> **TASK GOAL**: Transcribe the lines from the start of the data below through the line with "[Follow on Facebook] (1025, 2299)", word for word and nothing more.
(Beginning of SOURCE INFORMATION)
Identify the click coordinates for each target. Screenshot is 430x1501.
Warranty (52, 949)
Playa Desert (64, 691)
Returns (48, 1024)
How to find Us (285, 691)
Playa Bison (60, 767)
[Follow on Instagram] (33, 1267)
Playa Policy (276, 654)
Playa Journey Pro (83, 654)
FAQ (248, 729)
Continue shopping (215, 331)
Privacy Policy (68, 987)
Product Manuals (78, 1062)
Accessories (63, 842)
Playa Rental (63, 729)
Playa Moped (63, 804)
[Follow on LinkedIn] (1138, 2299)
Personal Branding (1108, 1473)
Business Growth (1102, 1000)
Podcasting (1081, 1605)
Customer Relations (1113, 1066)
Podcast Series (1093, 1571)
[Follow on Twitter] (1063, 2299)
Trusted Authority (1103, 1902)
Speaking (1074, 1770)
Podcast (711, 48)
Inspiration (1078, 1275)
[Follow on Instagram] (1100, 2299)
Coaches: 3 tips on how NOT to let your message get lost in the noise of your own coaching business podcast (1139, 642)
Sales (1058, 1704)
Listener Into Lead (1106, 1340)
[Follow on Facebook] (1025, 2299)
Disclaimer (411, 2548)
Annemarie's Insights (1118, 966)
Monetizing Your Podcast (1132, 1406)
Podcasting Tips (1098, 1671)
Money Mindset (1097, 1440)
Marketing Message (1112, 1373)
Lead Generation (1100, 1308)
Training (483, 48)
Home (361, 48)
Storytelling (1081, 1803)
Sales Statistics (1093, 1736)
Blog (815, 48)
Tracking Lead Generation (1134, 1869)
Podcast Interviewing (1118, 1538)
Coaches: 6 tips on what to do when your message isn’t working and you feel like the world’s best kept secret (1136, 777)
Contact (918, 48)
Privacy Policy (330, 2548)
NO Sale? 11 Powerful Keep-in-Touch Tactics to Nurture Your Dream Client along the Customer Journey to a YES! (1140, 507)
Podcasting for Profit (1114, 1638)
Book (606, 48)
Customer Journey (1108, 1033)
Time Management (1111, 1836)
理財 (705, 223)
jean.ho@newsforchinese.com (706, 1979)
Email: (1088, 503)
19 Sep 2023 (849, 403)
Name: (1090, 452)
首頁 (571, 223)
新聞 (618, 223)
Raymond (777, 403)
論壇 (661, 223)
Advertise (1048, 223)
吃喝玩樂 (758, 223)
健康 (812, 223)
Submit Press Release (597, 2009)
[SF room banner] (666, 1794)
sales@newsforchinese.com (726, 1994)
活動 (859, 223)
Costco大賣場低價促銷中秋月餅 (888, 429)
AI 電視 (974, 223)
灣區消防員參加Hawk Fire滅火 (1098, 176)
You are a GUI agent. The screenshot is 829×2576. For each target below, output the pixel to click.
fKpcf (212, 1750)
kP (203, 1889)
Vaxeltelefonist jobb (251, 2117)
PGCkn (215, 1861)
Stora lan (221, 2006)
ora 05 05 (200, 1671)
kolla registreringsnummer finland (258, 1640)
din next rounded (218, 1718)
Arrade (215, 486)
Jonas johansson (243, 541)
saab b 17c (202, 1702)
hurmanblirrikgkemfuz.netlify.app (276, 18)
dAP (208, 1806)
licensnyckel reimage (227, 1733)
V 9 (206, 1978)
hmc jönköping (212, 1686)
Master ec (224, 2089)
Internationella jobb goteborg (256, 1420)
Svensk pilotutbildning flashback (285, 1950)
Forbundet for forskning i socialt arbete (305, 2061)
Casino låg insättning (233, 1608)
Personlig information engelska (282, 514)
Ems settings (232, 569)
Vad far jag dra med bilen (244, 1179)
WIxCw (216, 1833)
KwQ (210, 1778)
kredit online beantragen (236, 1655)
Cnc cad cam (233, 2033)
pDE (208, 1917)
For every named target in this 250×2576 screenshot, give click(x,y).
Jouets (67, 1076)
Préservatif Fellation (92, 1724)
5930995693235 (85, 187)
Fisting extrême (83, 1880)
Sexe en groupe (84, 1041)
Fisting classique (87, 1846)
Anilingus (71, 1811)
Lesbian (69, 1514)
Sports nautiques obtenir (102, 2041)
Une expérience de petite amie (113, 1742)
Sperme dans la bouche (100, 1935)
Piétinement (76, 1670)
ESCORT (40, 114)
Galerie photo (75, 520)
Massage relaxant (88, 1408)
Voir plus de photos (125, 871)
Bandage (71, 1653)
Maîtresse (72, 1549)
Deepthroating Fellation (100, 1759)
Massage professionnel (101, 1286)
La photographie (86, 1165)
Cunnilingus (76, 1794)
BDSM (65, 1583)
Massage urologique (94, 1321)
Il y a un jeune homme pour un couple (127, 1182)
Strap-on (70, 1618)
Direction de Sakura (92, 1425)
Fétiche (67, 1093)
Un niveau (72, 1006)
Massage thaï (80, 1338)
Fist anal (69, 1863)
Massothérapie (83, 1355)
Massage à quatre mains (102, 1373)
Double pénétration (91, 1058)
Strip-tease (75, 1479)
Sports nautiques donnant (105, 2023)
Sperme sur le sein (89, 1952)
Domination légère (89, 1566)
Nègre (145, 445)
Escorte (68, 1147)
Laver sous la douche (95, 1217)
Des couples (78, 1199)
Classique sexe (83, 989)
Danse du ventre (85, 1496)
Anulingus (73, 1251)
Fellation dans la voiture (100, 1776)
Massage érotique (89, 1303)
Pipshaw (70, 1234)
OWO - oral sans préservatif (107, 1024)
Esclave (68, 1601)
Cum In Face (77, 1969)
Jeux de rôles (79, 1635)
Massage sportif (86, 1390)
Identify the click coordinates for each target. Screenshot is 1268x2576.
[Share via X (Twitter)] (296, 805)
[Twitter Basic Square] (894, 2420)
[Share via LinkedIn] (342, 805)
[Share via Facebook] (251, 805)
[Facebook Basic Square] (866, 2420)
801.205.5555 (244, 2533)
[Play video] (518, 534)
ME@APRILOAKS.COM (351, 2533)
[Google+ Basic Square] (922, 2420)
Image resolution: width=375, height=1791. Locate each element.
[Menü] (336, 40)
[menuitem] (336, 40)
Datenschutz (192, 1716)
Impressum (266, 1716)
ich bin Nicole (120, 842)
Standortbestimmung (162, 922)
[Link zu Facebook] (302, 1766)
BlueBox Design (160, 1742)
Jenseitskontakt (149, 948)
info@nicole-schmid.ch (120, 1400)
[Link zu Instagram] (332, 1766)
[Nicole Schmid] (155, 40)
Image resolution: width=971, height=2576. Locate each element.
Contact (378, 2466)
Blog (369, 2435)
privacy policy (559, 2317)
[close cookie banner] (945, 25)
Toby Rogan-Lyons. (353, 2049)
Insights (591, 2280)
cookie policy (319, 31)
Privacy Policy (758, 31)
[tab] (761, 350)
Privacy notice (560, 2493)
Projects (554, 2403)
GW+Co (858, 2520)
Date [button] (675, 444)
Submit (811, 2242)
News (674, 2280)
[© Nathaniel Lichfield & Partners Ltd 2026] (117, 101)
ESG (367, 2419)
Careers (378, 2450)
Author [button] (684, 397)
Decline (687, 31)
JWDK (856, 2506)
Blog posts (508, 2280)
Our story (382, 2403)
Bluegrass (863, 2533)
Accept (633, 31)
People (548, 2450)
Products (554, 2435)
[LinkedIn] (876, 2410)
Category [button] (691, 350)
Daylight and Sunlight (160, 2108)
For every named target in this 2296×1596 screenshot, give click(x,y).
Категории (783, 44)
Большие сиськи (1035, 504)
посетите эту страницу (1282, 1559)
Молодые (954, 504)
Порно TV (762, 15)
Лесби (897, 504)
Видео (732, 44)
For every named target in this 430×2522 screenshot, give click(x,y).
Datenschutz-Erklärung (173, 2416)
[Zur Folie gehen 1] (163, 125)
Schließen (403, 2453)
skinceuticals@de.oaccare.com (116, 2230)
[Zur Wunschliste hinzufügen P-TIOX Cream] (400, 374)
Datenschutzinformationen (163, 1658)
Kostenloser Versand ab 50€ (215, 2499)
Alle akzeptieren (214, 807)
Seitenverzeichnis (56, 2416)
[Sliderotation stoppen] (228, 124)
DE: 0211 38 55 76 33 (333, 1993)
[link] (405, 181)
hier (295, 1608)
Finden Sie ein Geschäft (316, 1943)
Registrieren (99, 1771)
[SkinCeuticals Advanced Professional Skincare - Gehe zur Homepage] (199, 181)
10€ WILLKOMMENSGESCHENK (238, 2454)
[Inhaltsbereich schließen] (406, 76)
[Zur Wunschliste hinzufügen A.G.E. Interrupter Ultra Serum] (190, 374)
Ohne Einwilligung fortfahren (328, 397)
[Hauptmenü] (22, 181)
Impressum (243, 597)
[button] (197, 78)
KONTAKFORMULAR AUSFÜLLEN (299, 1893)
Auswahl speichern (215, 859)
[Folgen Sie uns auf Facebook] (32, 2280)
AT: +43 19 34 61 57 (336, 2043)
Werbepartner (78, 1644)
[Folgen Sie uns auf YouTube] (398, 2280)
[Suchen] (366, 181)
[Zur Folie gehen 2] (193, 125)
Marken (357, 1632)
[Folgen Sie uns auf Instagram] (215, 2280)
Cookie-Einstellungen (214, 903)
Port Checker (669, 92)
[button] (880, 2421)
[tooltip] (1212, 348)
(End of SOURCE INFORMATION)
> **RESULT OF THE TASK**:
Identify the click coordinates for each target. Screenshot is 430x1501.
Warranty (52, 949)
Playa Desert (64, 691)
Returns (48, 1024)
How to find Us (285, 691)
Playa Bison (60, 767)
[Follow on Instagram] (33, 1267)
Playa Policy (276, 654)
Playa Journey Pro (83, 654)
FAQ (248, 729)
Continue shopping (215, 331)
Privacy Policy (68, 987)
Product Manuals (78, 1062)
Accessories (63, 842)
Playa Rental (63, 729)
Playa Moped (63, 804)
[Follow on LinkedIn] (1138, 2299)
Personal Branding (1108, 1473)
Business Growth (1102, 1000)
Podcasting (1081, 1605)
Customer Relations (1113, 1066)
Podcast Series (1093, 1571)
[Follow on Twitter] (1063, 2299)
Trusted Authority (1103, 1902)
Speaking (1074, 1770)
Podcast (711, 48)
Inspiration (1078, 1275)
[Follow on Instagram] (1100, 2299)
Coaches: 3 tips on how NOT to let your message get lost in the noise of your own coaching business podcast (1139, 642)
Sales (1058, 1704)
Listener Into Lead (1106, 1340)
[Follow on Facebook] (1025, 2299)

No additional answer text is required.